Bank of America strategists identified a cohort of stocks they characterize as 'the place to be' for investors seeking serious AI growth, pointing to structural demand across data centers, semiconductor infrastructure, and enterprise software adoption.

Market Context

The announcement arrives amid a broader rally in AI-linked equities, with the Nasdaq Composite advancing 2.3% over the past five trading sessions. The Philadelphia Semiconductor Index has gained 4.1% over the same period, reflecting renewed institutional appetite for AI-exposed names following a brief pullback in early March. The VIX declined 12% to 18.2, indicating compressed volatility expectations.

Analysis

BofA's equity research team framed their picks around three core themes: AI infrastructure buildout, hyperscaler capital expenditure momentum, and enterprise productivity software adoption. The bank noted that cloud providers continue to announce aggressive capacity expansion plans, with aggregate capex guidance among major hyperscalers rising 23% year-over-year. 'These stocks represent the pick-and-shovel plays in an AI economy that is still in its early innings,' the note stated, while cautioning that valuation compression could occur if interest rate headwinds intensify.

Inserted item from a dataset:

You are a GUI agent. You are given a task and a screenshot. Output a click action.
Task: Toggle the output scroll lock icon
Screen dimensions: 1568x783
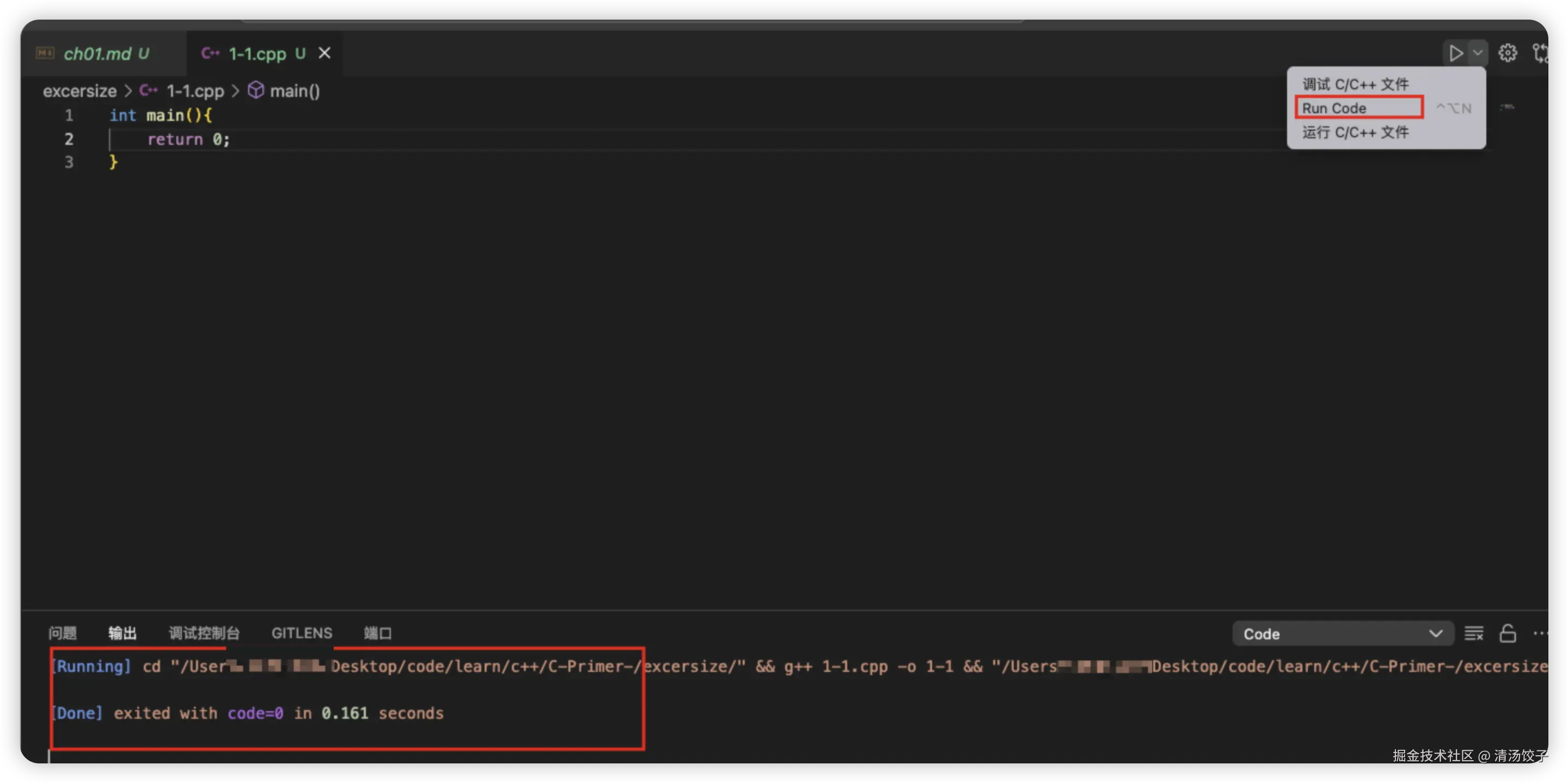click(x=1507, y=634)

Institutional flow data supports the thesis, with AI-focused ETFs recording $4.2 billion in net inflows over the past month, according to EPFR Global. However, some analysts express caution about concentration risk, noting that the top seven AI names now represent 28% of the S&P 500's year-to-date gains, raising questions about breadth sustainability.

The bank explicitly named several semiconductor and cloud infrastructure names as core holdings, citing strong order book visibility through at least late 2026. Enterprise software plays were highlighted for their subscription revenue characteristics, which provide predictable cash flows in an environment of macro uncertainty.

Key Numbers

- Nasdaq Composite up 2.3% over past five sessions

- Philadelphia Semiconductor Index gains 4.1% in same period

- VIX declines 12% to 18.2, signaling lower volatility expectations

- AI-focused ETFs record $4.2 billion net inflows over past month

- Hyperscaler aggregate capex guidance up 23% year-over-year

- Top seven AI names represent 28% of S&P 500 YTD gains

What to Watch

Investors should monitor upcoming earnings reports from major AI beneficiaries, particularly the March quarter results scheduled for April. Federal Reserve commentary on rate policy remains a key variable, as higher-for-longer rates could pressure growth stock valuations. The next CPI print due April 10 will be scrutinized for impacts on the rate trajectory. Technical traders will watch key moving averages as the Nasdaq approaches its all-time high, with a close above 16,500 potentially triggering additional momentum-driven buying.

Traders should also track options activity in AI names, as elevated call volume could signal gamma squeeze potential, while put-open-interest concentrations may serve as support levels.